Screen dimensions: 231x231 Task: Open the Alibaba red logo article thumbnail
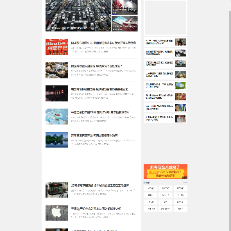(56, 47)
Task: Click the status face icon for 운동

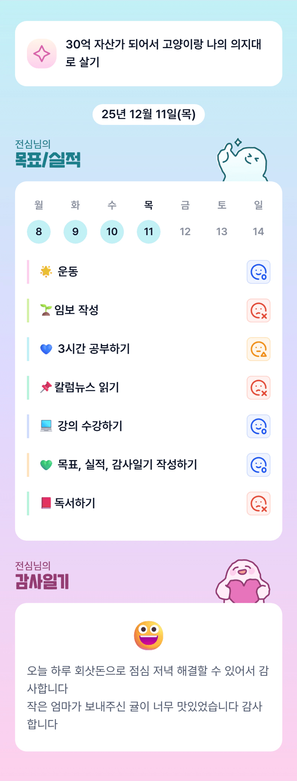Action: [x=258, y=272]
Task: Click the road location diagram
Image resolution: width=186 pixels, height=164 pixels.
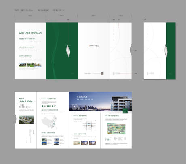Action: (x=89, y=126)
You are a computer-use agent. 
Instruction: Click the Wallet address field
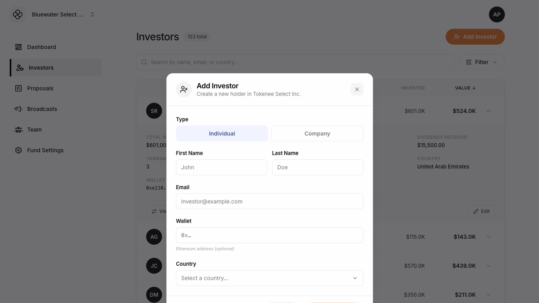[270, 235]
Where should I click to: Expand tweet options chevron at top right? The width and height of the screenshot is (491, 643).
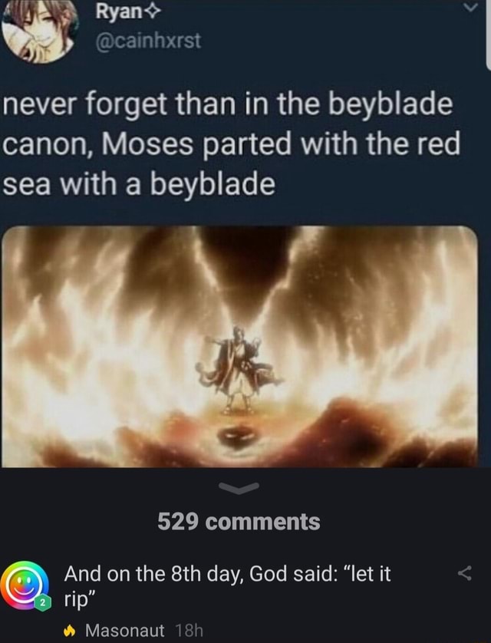coord(471,7)
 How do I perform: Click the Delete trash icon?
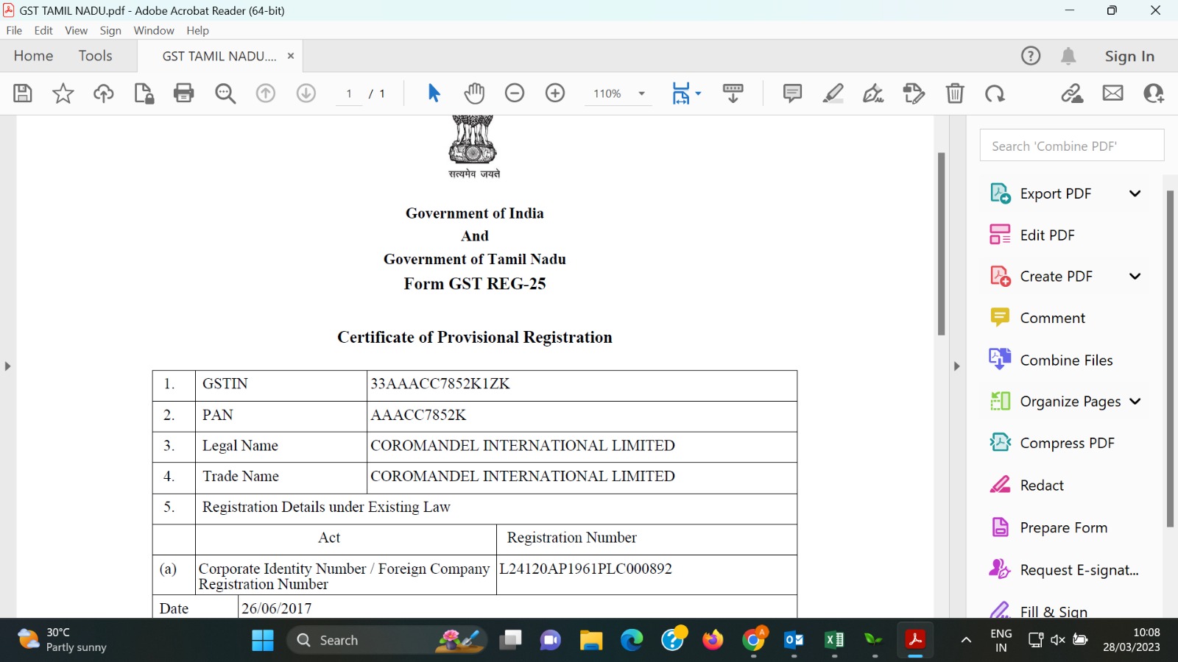click(x=954, y=93)
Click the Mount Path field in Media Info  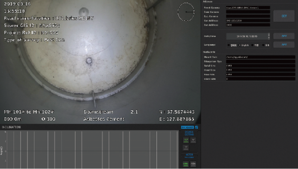(x=261, y=57)
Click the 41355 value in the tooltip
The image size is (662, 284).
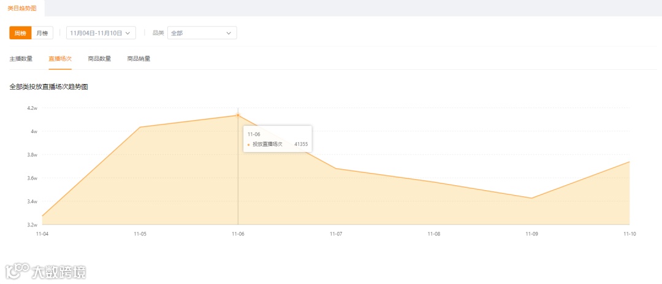301,145
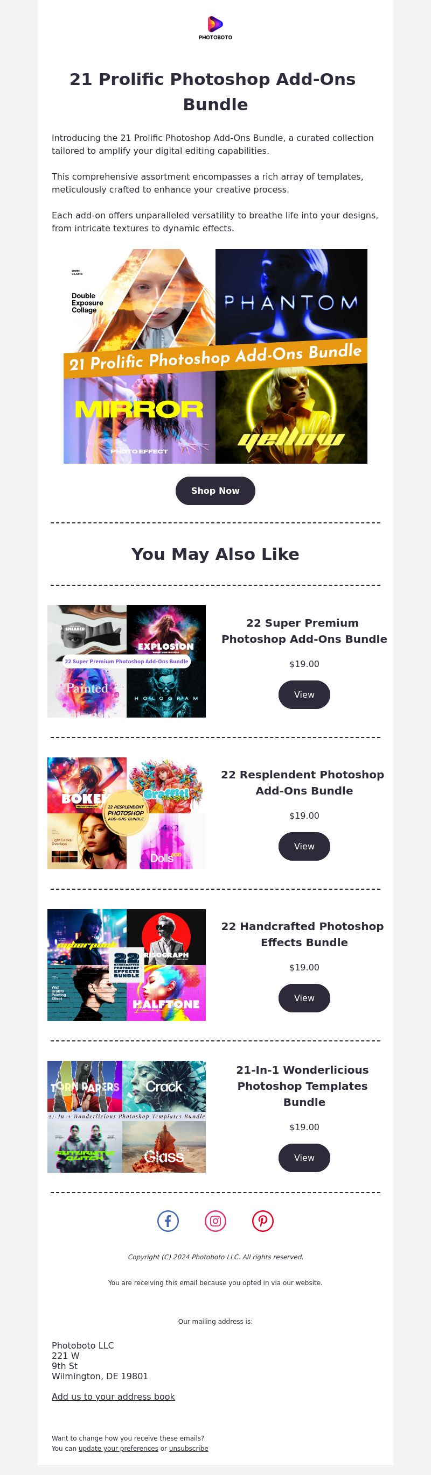This screenshot has width=431, height=1475.
Task: Open the Facebook icon link
Action: point(168,1221)
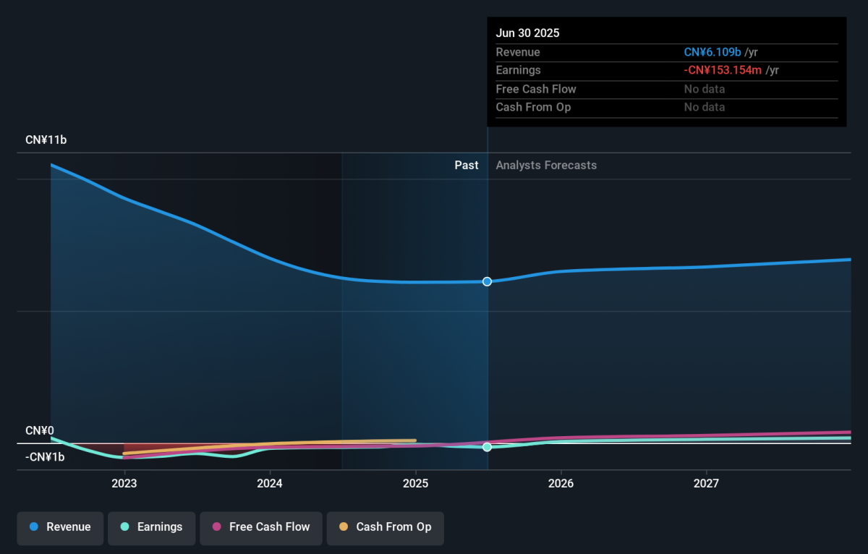
Task: Click the Past section label
Action: pyautogui.click(x=467, y=165)
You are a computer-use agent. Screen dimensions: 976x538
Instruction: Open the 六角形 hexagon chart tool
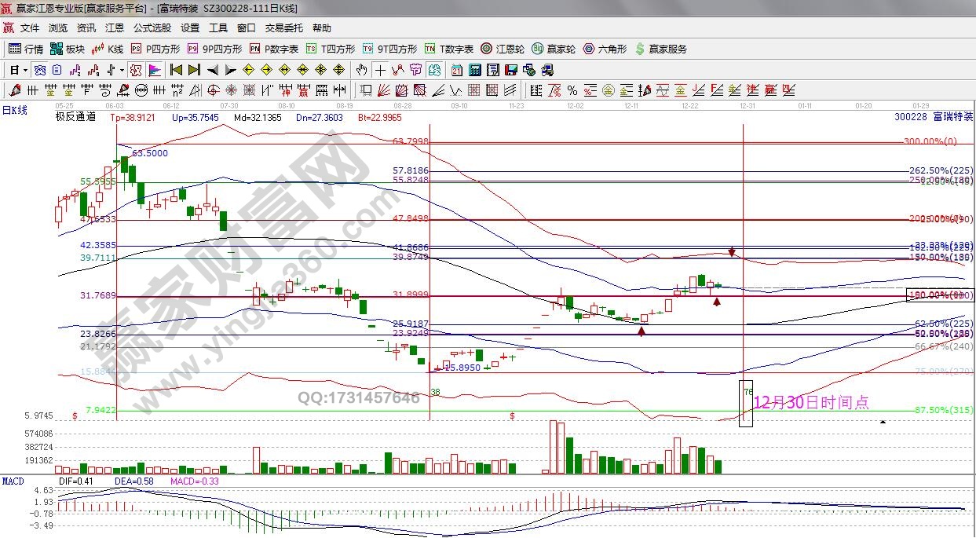(x=605, y=49)
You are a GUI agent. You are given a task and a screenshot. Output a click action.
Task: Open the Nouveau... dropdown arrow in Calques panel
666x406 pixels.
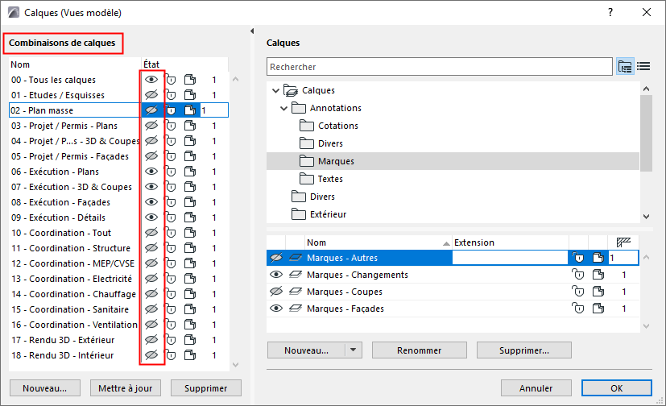354,350
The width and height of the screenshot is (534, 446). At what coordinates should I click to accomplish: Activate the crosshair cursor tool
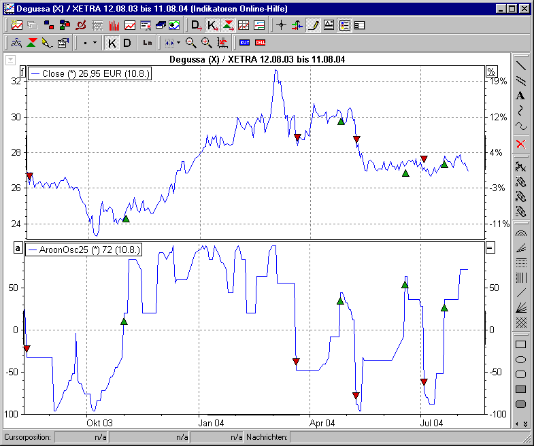(281, 25)
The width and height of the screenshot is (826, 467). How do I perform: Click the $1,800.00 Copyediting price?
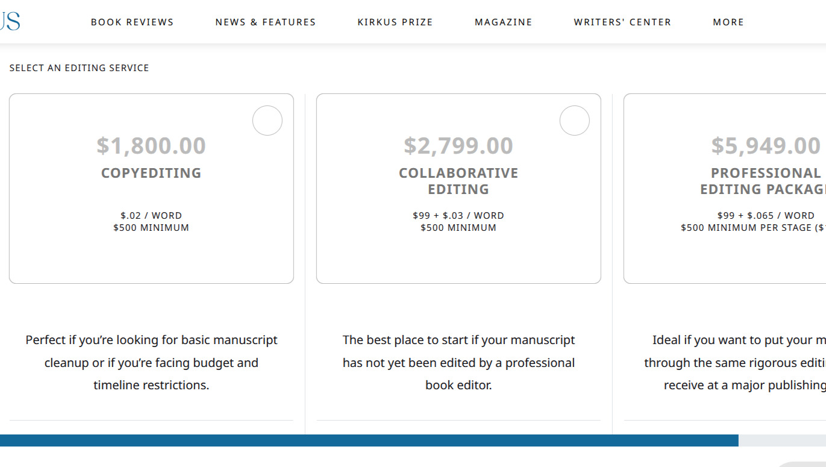pos(151,146)
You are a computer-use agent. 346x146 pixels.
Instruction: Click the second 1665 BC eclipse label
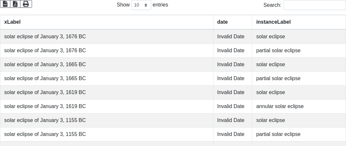tap(45, 79)
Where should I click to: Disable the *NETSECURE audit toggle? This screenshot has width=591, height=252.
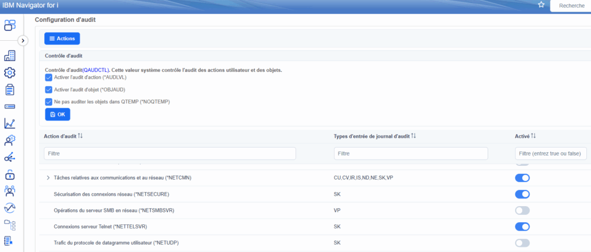(522, 194)
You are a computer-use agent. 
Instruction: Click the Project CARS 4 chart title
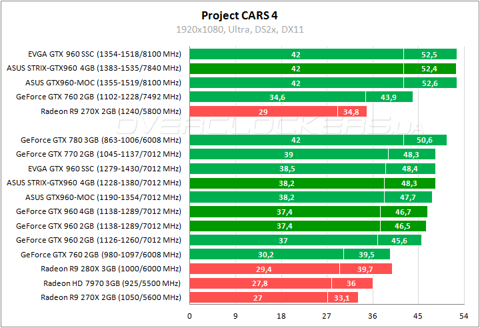point(240,15)
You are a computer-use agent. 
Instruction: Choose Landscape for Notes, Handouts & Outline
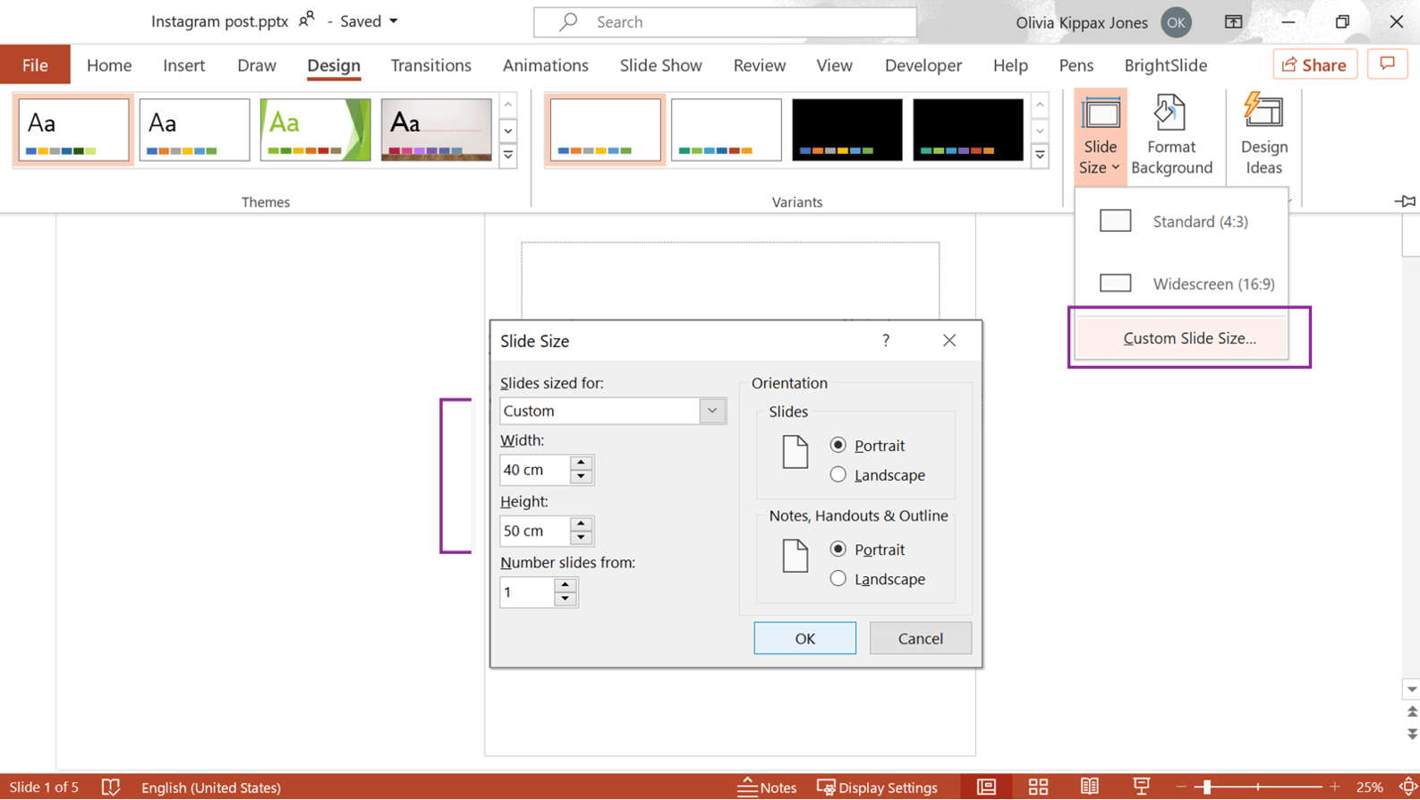pyautogui.click(x=838, y=579)
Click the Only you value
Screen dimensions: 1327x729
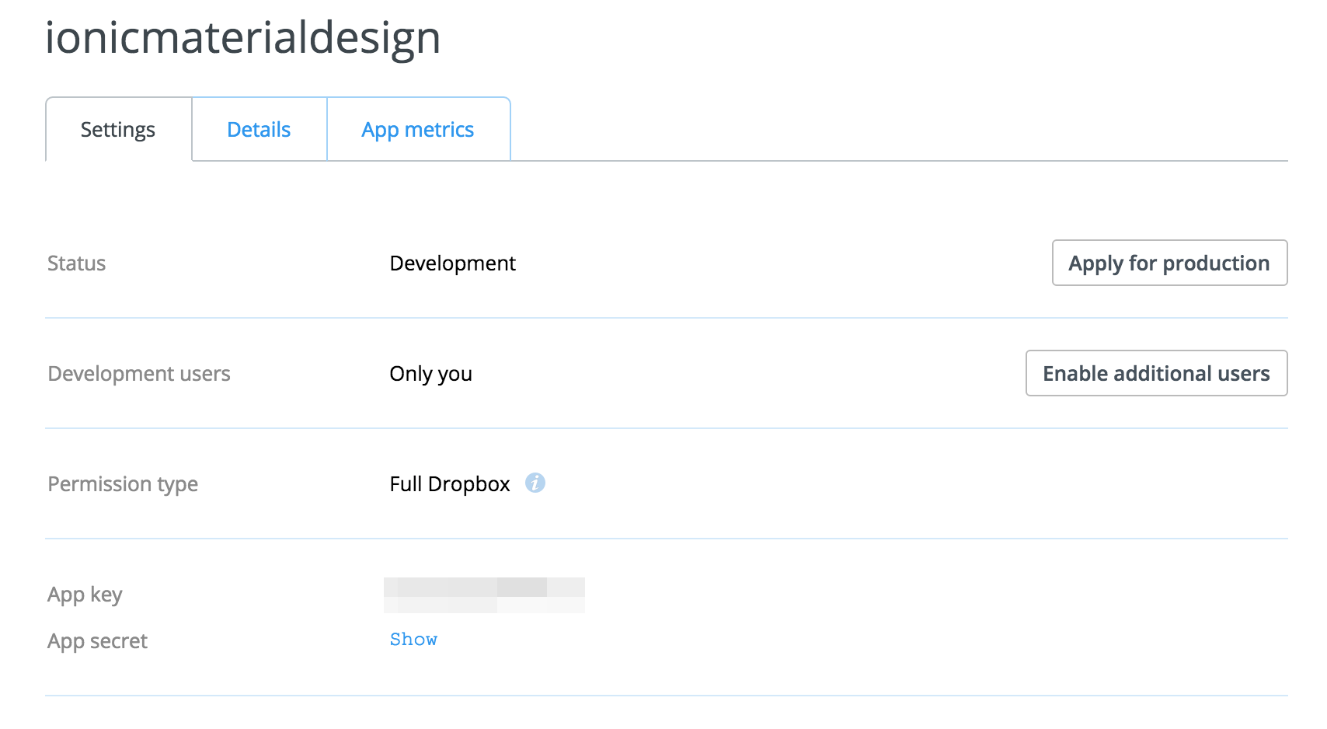tap(430, 374)
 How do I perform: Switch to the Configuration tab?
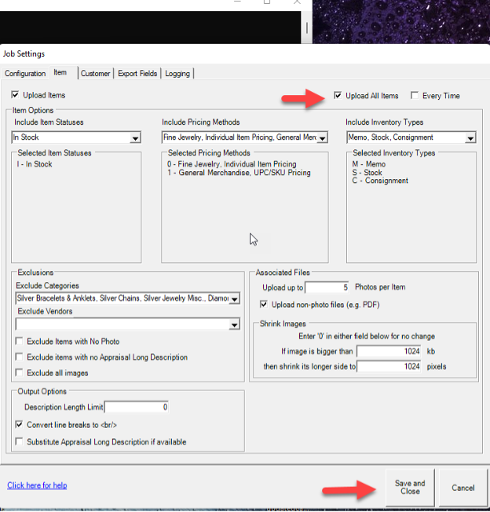tap(25, 74)
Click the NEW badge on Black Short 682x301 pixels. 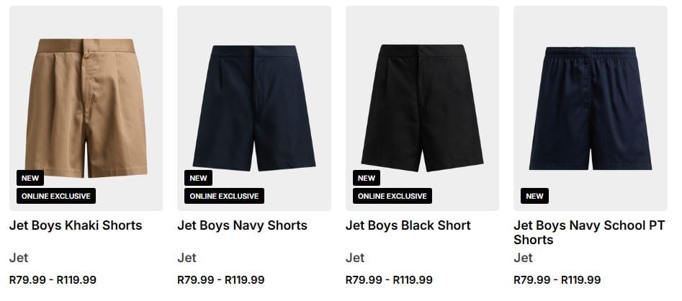[367, 178]
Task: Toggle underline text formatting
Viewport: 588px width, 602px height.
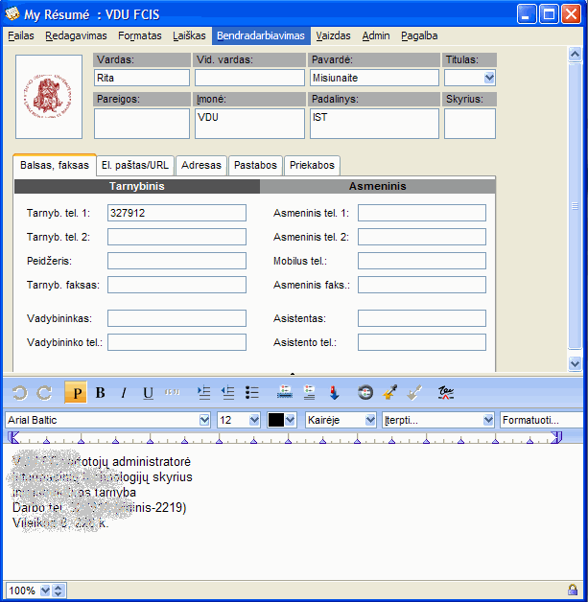Action: coord(148,393)
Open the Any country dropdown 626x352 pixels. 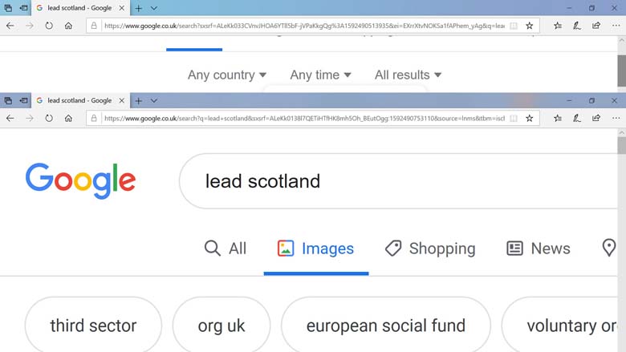(226, 75)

## What the task requires
Search the entries for the word "value" and gather every line where it appears.

## Task response
Click the 41355 value in the tooltip
Click the Only you value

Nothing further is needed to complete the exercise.